Tendrán que pasar todavía muchos años hasta que desaparezcan por completo las trágicas secuelas del fanatismo independentista etarra. Y hará falta generosidad, una inmensa dosis de generosidad por parte de las víctimas, como la que vienen mostrando. Y gestos de arrepentimiento por el tremendo daño causado de sus autores directos y, también, de quienes desde la izquierda abertzale les ofrecieron cobertura política con tremenda frialdad y total inhumanidad.

Por ello cuando alguien da un paso adelante relevante sólo cabe saludarlo. Y eso es lo que hicieron el alcalde de Rentería de EH Bildu, Julen Mendoza, y su grupo político en la tarde noche del miércoles.

El regidor guipuzcoano organizó y presidió un acto de homenaje del Consistorio a tres víctimas de ETA. En concreto, al policía municipal y militante del PSE Vicente Gajate, y a los concejales del PP José Luis Caso y Manuel Zamarreño. Mendoza no dudó en pedir «perdón» a sus familiares en su nombre y en el del resto de la Corporación.

Ojalá este paso, como el que hace unos meses dio el alcalde de Azpeitia, el también abertzale Eneko Etxeberria, cuando proclamó que «nunca existió razón alguna para matar a Inaxio Uria» (empresario guipuzcoano) sean emuladas por otros dirigentes y cargos públicos de EH Bildu. Solo así alcanzaremos ese nuevo tiempo y esa convivencia normalizada que ansiamos la práctica totalidad de los ciudadanos vascos.

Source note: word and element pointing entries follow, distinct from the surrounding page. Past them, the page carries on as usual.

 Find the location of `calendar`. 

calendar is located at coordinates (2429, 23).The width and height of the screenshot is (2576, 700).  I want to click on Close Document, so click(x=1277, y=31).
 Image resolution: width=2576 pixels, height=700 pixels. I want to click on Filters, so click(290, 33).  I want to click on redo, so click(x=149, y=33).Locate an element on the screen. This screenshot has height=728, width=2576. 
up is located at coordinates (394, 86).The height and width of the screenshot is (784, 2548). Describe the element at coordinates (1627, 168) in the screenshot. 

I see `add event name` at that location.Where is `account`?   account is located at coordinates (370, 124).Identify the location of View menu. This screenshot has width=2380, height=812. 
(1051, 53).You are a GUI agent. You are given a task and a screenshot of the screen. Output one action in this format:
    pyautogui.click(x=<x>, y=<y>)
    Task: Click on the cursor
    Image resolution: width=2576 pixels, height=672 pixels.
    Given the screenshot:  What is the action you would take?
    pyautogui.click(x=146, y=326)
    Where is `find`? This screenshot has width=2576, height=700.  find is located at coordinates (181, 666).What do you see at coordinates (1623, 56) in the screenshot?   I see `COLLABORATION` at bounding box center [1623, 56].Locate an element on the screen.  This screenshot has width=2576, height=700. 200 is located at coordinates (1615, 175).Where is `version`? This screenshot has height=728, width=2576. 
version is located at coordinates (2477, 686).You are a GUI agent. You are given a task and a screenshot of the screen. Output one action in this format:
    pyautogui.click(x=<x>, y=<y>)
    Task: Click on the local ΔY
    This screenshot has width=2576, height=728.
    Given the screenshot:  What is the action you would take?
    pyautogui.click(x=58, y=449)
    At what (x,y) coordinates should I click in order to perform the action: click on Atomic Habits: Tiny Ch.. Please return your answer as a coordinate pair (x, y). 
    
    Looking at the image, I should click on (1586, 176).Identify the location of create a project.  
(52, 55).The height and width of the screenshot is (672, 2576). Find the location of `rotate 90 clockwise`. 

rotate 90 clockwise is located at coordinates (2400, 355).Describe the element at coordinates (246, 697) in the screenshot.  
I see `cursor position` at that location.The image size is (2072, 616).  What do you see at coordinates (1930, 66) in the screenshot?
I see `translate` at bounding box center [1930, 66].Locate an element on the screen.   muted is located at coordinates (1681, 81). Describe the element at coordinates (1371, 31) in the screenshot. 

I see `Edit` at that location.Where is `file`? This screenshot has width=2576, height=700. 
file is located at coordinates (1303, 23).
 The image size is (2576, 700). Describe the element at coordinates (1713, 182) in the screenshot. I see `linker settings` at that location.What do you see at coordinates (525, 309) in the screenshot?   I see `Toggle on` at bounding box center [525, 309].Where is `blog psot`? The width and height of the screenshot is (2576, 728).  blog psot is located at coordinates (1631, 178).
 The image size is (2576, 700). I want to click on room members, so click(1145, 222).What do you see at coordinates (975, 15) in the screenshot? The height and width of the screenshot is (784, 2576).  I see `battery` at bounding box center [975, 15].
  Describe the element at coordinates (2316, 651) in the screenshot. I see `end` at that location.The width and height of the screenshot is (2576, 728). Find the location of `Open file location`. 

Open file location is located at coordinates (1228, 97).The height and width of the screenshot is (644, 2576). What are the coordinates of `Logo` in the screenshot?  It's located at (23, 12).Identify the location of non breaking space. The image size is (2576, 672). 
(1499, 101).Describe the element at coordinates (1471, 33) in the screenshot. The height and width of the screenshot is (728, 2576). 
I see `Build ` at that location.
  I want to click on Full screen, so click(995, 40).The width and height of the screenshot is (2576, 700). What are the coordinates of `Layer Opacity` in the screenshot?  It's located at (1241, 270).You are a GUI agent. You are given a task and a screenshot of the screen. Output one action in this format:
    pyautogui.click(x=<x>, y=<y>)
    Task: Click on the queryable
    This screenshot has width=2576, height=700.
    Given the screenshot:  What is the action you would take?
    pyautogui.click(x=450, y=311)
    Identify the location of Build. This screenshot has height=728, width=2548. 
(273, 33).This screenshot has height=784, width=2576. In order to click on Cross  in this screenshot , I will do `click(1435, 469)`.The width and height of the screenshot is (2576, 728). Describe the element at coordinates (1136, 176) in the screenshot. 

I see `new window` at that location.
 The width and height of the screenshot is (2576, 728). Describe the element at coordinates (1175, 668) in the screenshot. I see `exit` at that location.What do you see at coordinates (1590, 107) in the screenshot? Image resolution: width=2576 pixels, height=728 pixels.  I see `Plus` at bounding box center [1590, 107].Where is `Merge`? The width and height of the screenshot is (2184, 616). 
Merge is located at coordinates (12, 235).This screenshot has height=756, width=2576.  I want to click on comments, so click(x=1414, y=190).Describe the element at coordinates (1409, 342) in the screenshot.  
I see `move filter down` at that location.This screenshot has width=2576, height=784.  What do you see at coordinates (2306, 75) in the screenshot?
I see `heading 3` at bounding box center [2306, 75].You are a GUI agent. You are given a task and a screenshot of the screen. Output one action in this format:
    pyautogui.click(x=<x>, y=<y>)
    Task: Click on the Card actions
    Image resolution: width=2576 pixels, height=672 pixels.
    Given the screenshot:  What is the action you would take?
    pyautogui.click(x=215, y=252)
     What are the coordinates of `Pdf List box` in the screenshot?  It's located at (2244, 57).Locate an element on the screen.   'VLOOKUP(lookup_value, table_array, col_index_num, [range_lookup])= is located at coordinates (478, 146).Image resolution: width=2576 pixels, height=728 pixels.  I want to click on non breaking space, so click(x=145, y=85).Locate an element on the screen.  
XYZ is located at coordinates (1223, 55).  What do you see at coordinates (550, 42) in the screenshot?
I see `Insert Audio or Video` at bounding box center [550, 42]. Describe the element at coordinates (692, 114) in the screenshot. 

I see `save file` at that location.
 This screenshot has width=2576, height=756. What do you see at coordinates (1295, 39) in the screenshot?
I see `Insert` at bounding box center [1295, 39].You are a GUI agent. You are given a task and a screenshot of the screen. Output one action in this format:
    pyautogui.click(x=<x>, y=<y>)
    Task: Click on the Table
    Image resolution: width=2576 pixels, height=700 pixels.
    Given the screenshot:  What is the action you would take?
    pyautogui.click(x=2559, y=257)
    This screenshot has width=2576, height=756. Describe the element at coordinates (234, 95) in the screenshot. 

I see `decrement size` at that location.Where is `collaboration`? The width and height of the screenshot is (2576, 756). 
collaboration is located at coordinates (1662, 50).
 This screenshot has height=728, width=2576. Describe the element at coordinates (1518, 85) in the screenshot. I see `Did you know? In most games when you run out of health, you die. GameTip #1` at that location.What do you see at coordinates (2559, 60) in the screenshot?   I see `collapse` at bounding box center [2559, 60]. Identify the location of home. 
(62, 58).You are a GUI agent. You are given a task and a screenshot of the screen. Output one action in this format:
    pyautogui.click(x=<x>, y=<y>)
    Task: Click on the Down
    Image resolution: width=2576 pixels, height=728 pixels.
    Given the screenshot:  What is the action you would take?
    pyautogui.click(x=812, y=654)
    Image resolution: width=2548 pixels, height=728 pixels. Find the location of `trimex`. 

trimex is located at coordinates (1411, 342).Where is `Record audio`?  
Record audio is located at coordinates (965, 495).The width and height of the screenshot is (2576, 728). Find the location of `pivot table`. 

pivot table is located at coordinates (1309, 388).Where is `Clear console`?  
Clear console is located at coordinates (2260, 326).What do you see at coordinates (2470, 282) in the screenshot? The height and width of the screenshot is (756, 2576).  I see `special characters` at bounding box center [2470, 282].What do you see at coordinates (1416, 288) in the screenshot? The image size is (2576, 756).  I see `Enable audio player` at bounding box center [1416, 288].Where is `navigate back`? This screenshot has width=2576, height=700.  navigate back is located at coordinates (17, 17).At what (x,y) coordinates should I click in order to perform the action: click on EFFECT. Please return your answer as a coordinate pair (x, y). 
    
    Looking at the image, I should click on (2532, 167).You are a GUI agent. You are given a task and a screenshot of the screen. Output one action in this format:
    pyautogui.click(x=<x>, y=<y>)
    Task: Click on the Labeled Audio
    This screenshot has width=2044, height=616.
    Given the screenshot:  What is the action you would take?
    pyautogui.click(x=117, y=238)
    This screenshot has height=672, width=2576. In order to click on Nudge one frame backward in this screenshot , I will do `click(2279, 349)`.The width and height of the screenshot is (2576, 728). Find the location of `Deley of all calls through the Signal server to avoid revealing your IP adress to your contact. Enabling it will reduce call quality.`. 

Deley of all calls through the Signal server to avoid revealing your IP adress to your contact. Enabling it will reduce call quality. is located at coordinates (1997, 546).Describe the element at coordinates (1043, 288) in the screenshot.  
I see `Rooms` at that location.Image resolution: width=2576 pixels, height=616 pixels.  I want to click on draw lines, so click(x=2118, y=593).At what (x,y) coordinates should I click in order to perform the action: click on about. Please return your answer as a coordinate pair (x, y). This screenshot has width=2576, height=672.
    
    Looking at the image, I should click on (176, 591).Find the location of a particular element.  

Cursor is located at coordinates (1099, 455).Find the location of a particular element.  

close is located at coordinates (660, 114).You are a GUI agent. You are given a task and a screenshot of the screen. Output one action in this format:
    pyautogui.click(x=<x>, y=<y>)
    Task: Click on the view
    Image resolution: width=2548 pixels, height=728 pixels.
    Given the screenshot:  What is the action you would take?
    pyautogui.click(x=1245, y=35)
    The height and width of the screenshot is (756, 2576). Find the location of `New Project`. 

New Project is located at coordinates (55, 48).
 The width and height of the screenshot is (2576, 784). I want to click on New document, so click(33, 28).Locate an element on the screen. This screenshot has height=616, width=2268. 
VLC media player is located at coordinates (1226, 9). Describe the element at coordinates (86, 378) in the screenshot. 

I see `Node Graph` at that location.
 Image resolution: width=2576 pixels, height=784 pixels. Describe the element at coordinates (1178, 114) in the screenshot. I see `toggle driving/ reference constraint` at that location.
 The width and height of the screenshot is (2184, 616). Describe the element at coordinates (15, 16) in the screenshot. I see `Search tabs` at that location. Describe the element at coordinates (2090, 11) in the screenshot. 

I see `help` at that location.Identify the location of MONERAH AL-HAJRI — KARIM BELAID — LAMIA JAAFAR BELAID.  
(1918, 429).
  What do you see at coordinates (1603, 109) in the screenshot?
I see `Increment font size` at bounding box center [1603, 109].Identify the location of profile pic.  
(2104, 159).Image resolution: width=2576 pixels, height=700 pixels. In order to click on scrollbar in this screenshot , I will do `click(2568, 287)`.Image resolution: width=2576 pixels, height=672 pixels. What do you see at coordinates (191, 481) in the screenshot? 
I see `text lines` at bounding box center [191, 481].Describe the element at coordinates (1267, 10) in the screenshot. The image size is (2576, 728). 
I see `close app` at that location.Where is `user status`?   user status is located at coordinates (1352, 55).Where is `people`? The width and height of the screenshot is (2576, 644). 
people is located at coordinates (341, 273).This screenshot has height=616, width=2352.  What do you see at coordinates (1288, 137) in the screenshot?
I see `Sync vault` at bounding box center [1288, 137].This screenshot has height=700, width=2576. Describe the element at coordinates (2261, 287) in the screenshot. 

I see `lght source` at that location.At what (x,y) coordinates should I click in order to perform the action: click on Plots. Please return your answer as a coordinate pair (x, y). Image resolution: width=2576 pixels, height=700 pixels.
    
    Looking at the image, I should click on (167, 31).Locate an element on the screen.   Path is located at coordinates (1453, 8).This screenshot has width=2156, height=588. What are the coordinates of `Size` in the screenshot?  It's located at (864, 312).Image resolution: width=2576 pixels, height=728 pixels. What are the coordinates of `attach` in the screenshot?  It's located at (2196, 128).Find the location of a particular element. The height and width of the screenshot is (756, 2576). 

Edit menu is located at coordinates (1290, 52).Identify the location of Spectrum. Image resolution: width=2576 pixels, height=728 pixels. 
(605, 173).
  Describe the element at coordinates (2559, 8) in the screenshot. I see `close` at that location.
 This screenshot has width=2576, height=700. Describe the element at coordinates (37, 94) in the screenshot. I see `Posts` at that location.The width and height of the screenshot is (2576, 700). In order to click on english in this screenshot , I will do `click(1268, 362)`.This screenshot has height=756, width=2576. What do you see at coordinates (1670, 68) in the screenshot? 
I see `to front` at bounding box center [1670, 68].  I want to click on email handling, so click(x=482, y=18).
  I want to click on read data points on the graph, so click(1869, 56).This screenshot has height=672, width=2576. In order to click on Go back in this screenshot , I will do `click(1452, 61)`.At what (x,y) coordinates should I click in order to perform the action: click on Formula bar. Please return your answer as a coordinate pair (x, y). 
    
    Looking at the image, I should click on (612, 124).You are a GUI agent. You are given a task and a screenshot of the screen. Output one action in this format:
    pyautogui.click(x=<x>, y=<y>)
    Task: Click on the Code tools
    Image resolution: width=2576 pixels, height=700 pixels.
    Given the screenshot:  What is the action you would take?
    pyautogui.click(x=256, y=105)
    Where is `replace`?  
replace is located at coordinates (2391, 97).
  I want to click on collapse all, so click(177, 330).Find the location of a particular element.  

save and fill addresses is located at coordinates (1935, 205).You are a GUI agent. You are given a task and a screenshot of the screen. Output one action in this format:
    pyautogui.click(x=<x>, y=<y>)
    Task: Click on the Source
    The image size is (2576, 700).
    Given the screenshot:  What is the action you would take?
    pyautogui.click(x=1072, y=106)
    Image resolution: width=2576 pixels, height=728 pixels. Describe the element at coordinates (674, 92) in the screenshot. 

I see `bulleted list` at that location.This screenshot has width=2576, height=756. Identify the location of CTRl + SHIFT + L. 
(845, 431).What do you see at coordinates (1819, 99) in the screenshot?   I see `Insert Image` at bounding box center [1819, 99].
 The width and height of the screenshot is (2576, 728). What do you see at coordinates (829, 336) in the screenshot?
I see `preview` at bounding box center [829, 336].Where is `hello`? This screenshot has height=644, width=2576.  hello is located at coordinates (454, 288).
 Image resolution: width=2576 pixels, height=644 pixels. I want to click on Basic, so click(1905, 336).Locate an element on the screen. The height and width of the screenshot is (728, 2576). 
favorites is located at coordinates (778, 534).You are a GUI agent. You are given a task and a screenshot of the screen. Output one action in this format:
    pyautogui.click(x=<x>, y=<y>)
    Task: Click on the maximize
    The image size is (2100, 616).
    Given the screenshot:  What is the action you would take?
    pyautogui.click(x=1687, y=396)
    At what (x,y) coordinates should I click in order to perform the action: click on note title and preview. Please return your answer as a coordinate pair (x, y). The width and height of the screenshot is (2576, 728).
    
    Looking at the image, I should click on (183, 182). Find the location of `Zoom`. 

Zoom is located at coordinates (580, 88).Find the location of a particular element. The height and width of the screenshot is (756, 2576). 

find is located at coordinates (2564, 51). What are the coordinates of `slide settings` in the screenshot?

Afortunadamente no ha sido la única noticia positiva de las últimas horas. En Madrid -donde aún no se han apagado los ecos de la incomprensible exclusión del Rey emérito del acto conmemorativo del cuadragésimo aniversario de las primeras elecciones generales- el Congreso reprobaba ayer al ministro de Hacienda, Cristóbal Montoro, con los votos de todos los partidos excepto el suyo, el PP, y dos de sus socios presupuestarios, Coalición Canaria, que votó también ‘no’ y el PNV de Ortuzar y Urkullu, que optó por la abstención.

De esta forma son ya dos los integrantes del actual Gabinete Rajoy que han merecido el, a mi juicio, justo reproche del Parlamento. El primero fue el titular de Justicia, Rafael Catalá, por su intervencionismo en el trabajo de los fiscales que investigan la corrupción. Ayer Montoro, por la impresentable amnistía fiscal que aprobó el Ejecutivo conservador en 2012, ciertamente en un momento especial, con el país al borde de la intervención, y que el TC declaró hace unos días «inconstitucional».

Pese al evidente revés que supone la sentencia y al duro tirón de orejas parlamentario de ayer, Montoro continuará en su puesto porque la reprobación carece de efectos concretos. ¿Arrepentimiento por la tropelía ética que supone premiar a defraudadores al permitirles regularizar su situación pagando menos de lo que debieran, para recaudar unos cientos de millones de euros, por necesarios que fueran, en lugar de reforzar la inspección y enviarlos a la cárcel ? Ninguno.

Las amnistías fiscales, las promueva el PP, el PSOE (que hizo dos) o quien sea, amén de éticamente reprobables, corroen los cimientos del sistema democrático. Sean cuales sean las urgencias del Estado en ese momento.